Different organizations or students and volunteers from colleges and universities can help run nonprofit pharmacies, free clinics, or other outreach programs in pharmacy deserts.7 The students involved would hopefully not only prevent pharmacy closures but also benefit from hands-on experience. The creation of low-cost healthcare access programs that are equitable may also improve pharmacy access by having both a clinic and pharmacy at the same location.4 Opening or expanding community health centers to include pharmacies allows patients the option to not only have their medical issues addressed but also have their prescriptions filled all in one place.1,14 The burdens of physicians could be shared by granting pharmacists provider status at a federal level for certain patient care services while allowing pharmacists to be reimbursed for their services.9,19 Since patients visit their community pharmacies twice as often as their primary care providers, there is a potential opportunity to increase the availability of healthcare services to patients, especially with the physician shortage.12 Recruiting the next generation of pharmacists and helping them stay engaged in the effort to remove healthcare disparities could be of huge benefit to patients and perhaps generate the momentum to move policies forward.19

Conclusion

If the issues contributing to pharmacy deserts are not addressed, it is likely that pharmacy deserts will continue to expand, and the situation will worsen.
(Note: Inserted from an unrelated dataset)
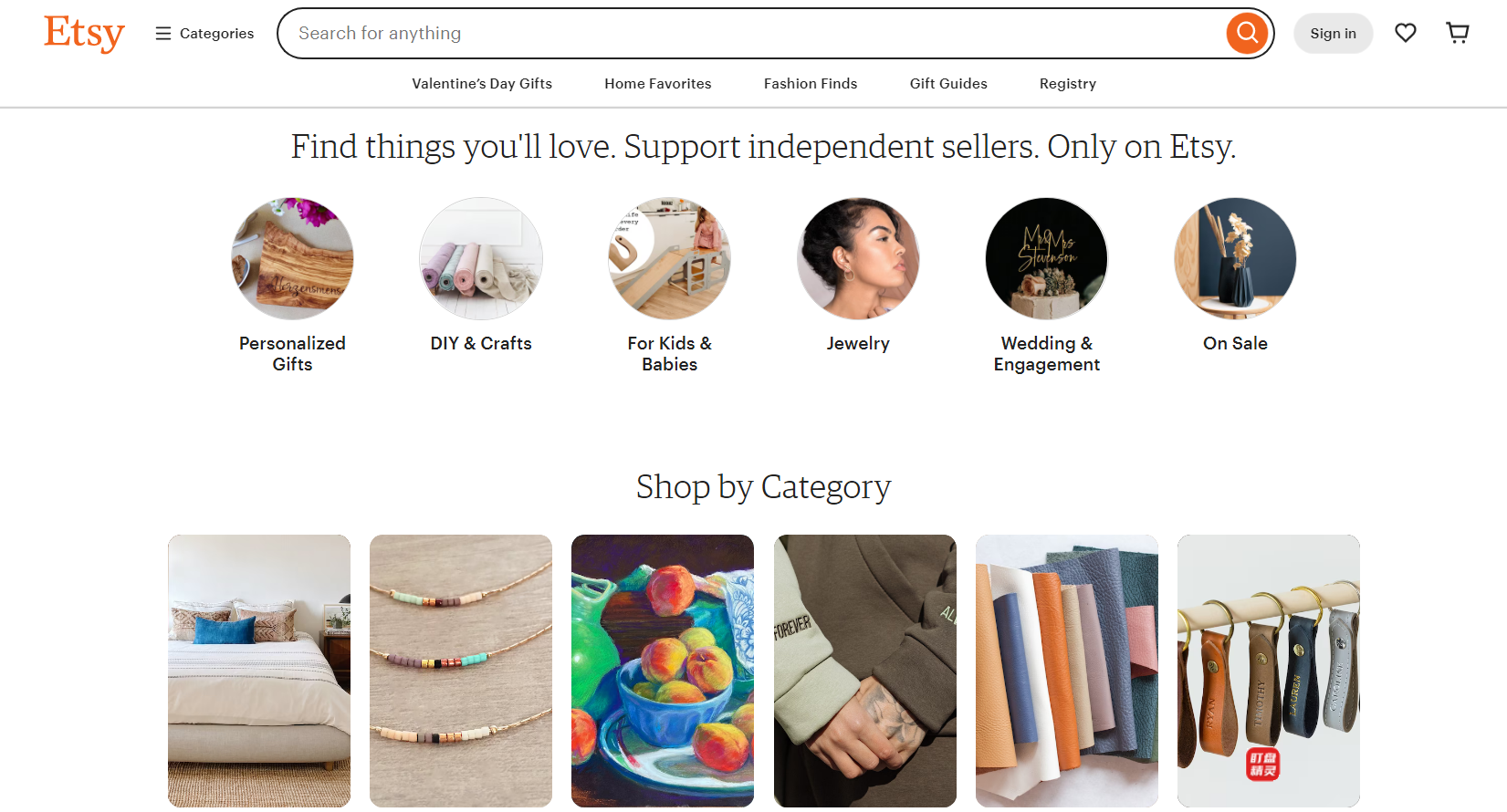Click the Wedding & Engagement label
The image size is (1507, 812).
(x=1046, y=354)
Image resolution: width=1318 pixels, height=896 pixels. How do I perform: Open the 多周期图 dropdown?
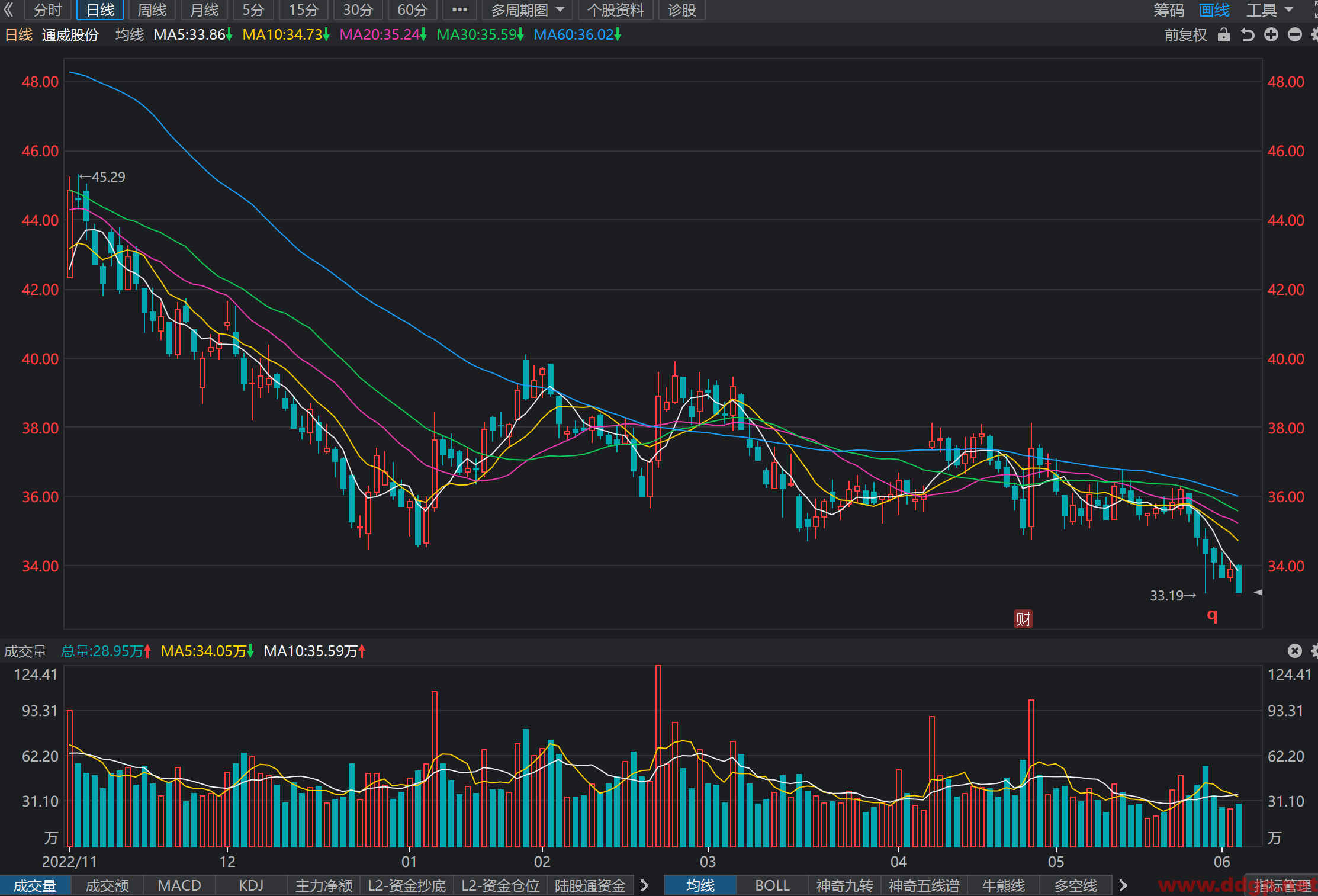coord(528,9)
It is crucial that continual efforts are made to expand pharmacy services and access to pharmacy desert areas to improve outcomes and decrease healthcare disparities, especially in the segregated minority and low-income communities. Knowing where the pharmacy deserts are and the risk factors and causes for them can provide insight into where pharmacy resources are needed so that those can be prioritized. Increasing awareness of pharmacy deserts and their impact on patient outcomes, in addition to the possible solutions and resources to combat them, could provide a pathway to improving healthcare equity.